[Click-target data]
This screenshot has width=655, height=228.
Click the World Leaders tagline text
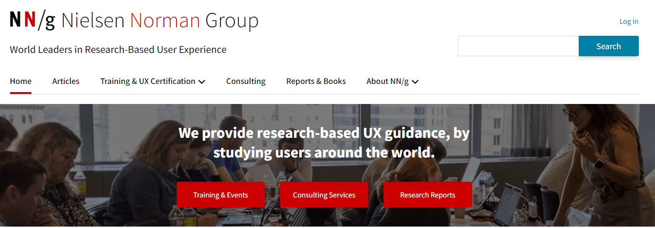(x=118, y=50)
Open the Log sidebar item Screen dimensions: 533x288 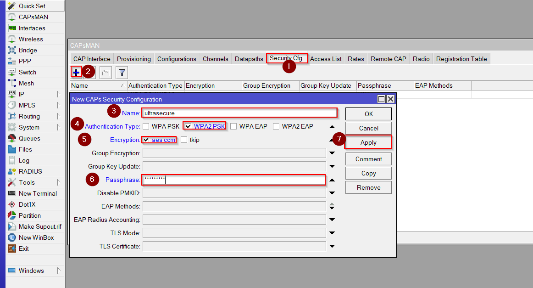pos(24,160)
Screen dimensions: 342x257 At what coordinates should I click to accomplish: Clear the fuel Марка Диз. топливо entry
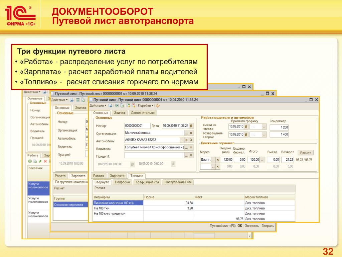218,160
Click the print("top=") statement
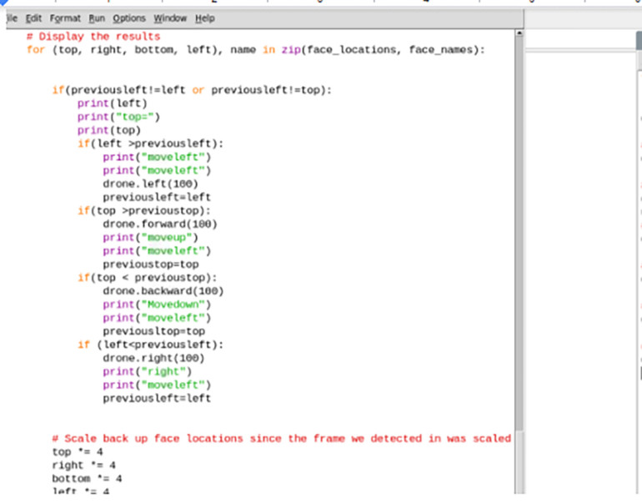 coord(118,117)
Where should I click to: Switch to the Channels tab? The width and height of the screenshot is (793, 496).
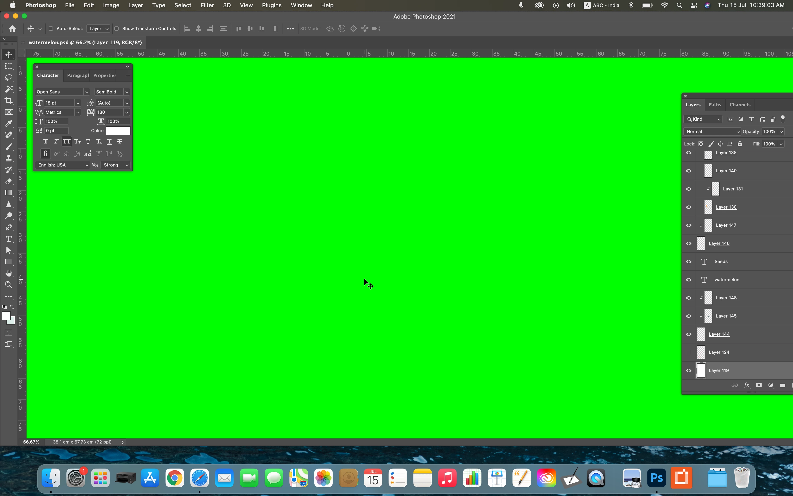pos(740,105)
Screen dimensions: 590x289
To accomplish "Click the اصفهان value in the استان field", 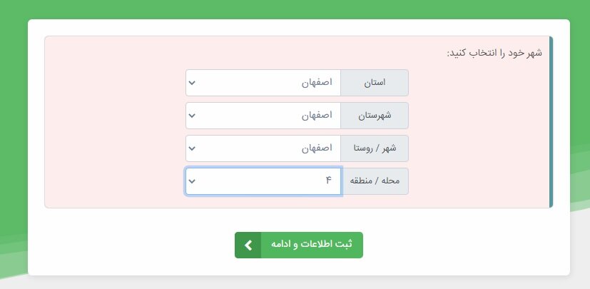I will pos(317,83).
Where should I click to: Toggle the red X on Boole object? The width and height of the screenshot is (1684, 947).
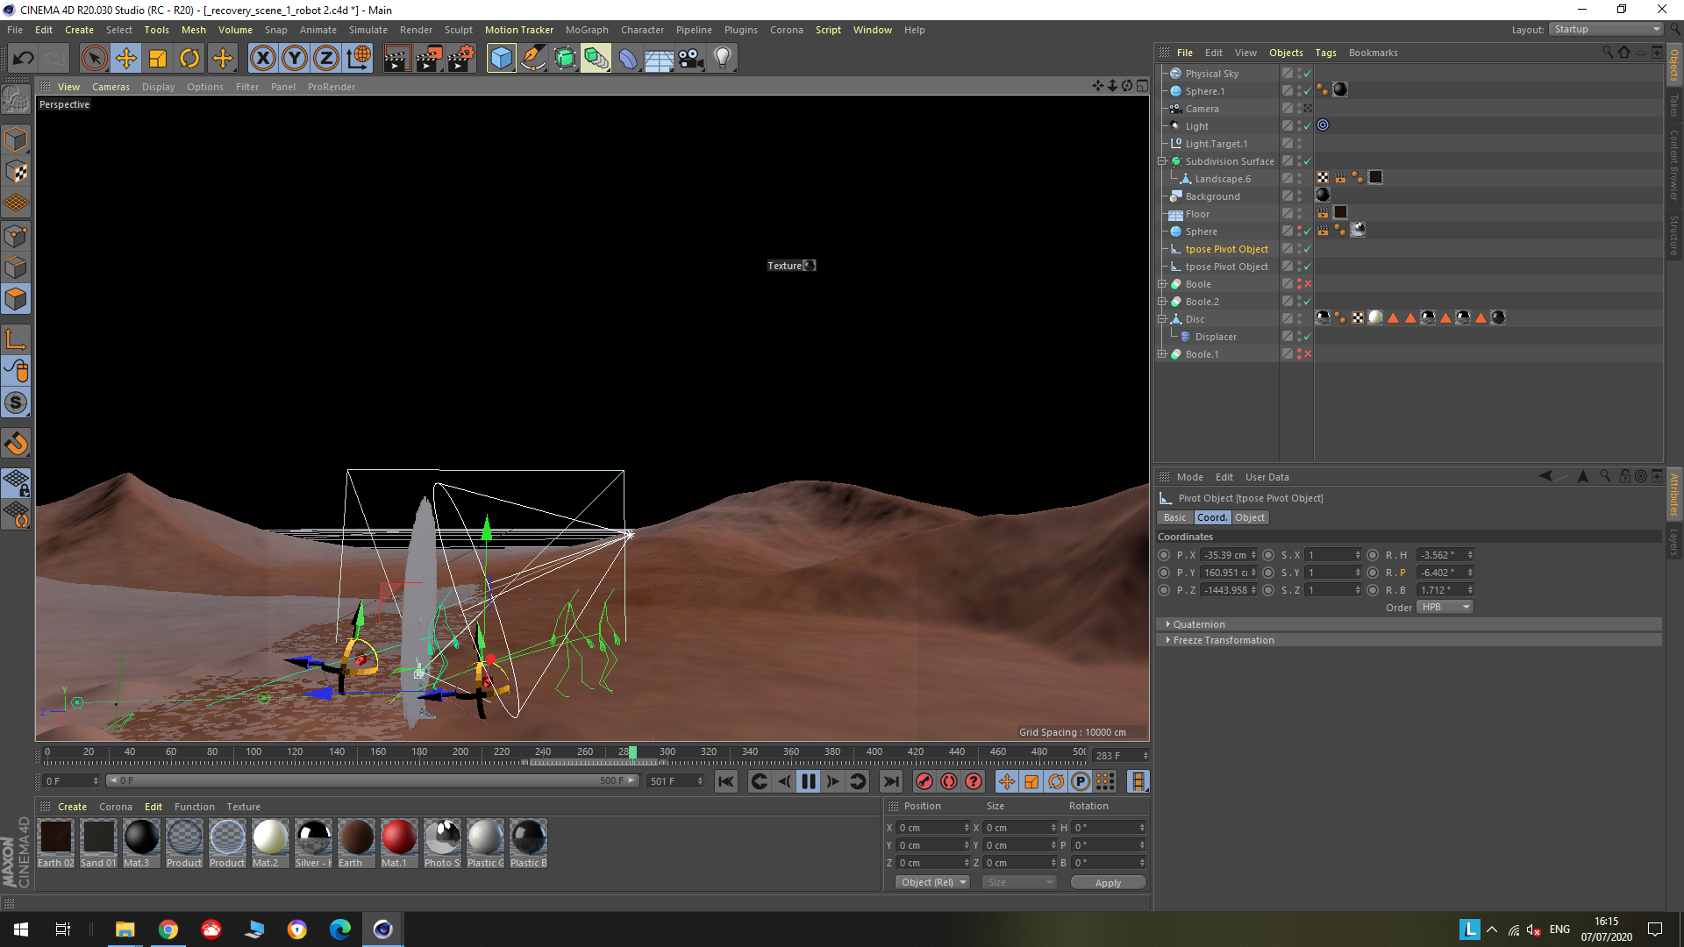click(1308, 284)
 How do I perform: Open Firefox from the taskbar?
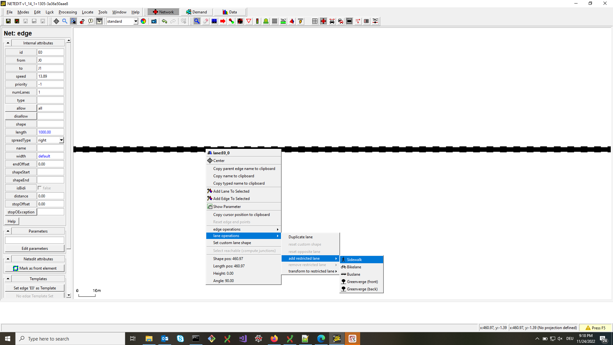[274, 339]
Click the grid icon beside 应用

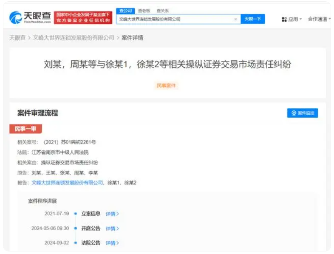pyautogui.click(x=284, y=20)
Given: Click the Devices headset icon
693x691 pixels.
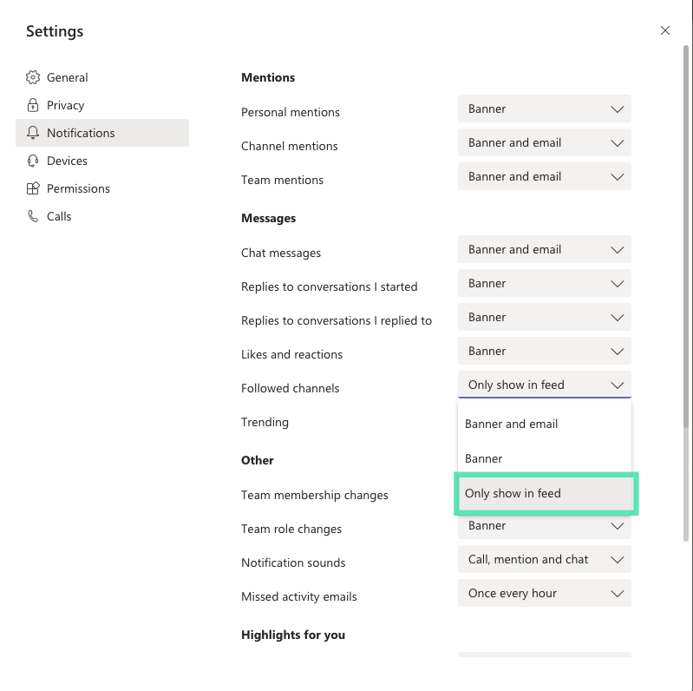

■ Given task:
Collect every line of the items above that contains the string "width". Matches are case-sensitive.

■ The solution:
This screenshot has width=655, height=228.
Where should I click to: Switch to the Channels tab? The width and height of the screenshot is (793, 496).
Where should I click to: Toggle the red X on Boole object? The width and height of the screenshot is (1684, 947).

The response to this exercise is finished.